About each controller

Node controller

The node controller automatically cleans up configuration for nodes that no longer exist. The controller must have read access to the Kubernetes API to monitor Node events.

The node controller is not enabled by default if ENABLED_CONTROLLERS is not explicitly specified. However, the Calico Kubernetes manifests explicitly specify the ENABLED_CONTROLLERS and enable this controller within the calico-kube-controllers deployment.

To enable the node controller, perform the following two steps.

  1. Add “node” to the list of enabled controllers in the environment for kube-controllers.
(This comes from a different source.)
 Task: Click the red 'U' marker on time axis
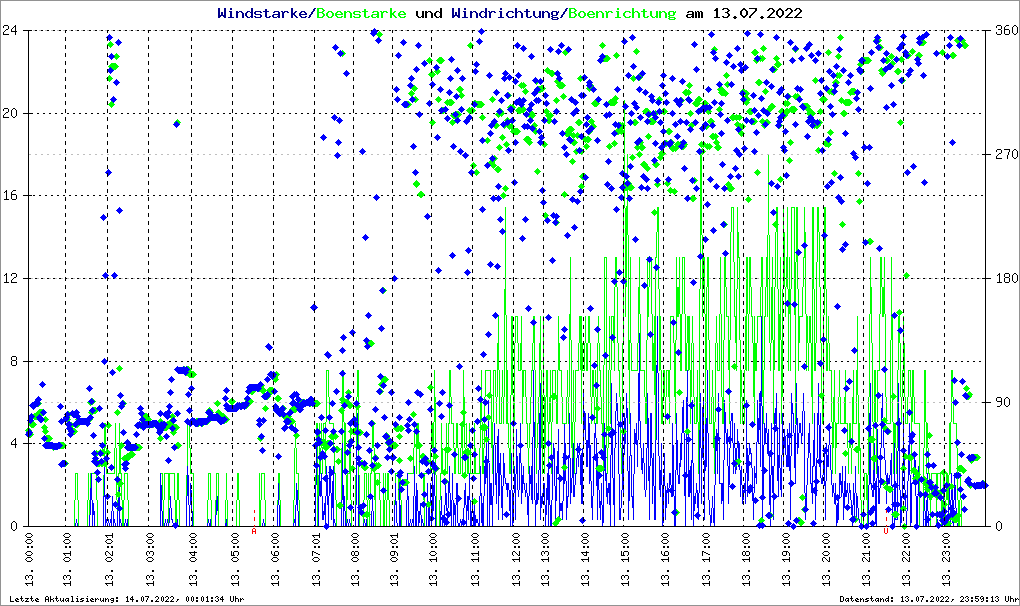(886, 531)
For example: ENABLED_CONTROLLERS=workloadendpoint,profile,policy,node
  2. Configure calico/node with a Kubernetes node reference by adding the following snippet to the environment section of the calico-node daemon set.
    - name: CALICO_K8S_NODE_REF
      valueFrom:
     fieldRef:
       fieldPath: spec.nodeName
    

This controller is only valid when using etcd as the Calico datastore.

Policy controller

The policy controller syncs Kubernetes network policies to the Calico datastore. The controller must have read access to the Kubernetes API to monitor NetworkPolicy events.

The policy controller is enabled by default if ENABLED_CONTROLLERS is not explicitly specified.

This controller is only valid when using etcd as the Calico datastore.

Workload endpoint controller

The workload endpoint controller automatically syncs Kubernetes pod label changes to the Calico datastore by updating the corresponding workload endpoints appropriately. The controller must have read access to the Kubernetes API to monitor Pod events.

The workload endpoint controller is enabled by default if ENABLED_CONTROLLERS is not explicitly specified.

This controller is only valid when using etcd as the Calico datastore.

Namespace controller

The namespace controller syncs Kubernetes namespace label changes to the Calico datastore. The controller must have read access to the Kubernetes API to monitor Namespace events.

The namespace controller is enabled by default if ENABLED_CONTROLLERS is not explicitly specified.

This controller is only valid when using etcd as the Calico datastore.

Service account controller

The service account controller syncs Kubernetes service account changes to the Calico datastore. The controller must have read access to the Kubernetes API to monitor ServiceAccount events.

The service account controller is enabled by default if ENABLED_CONTROLLERS is not explicitly specified.

This controller is only valid when using etcd as the Calico datastore.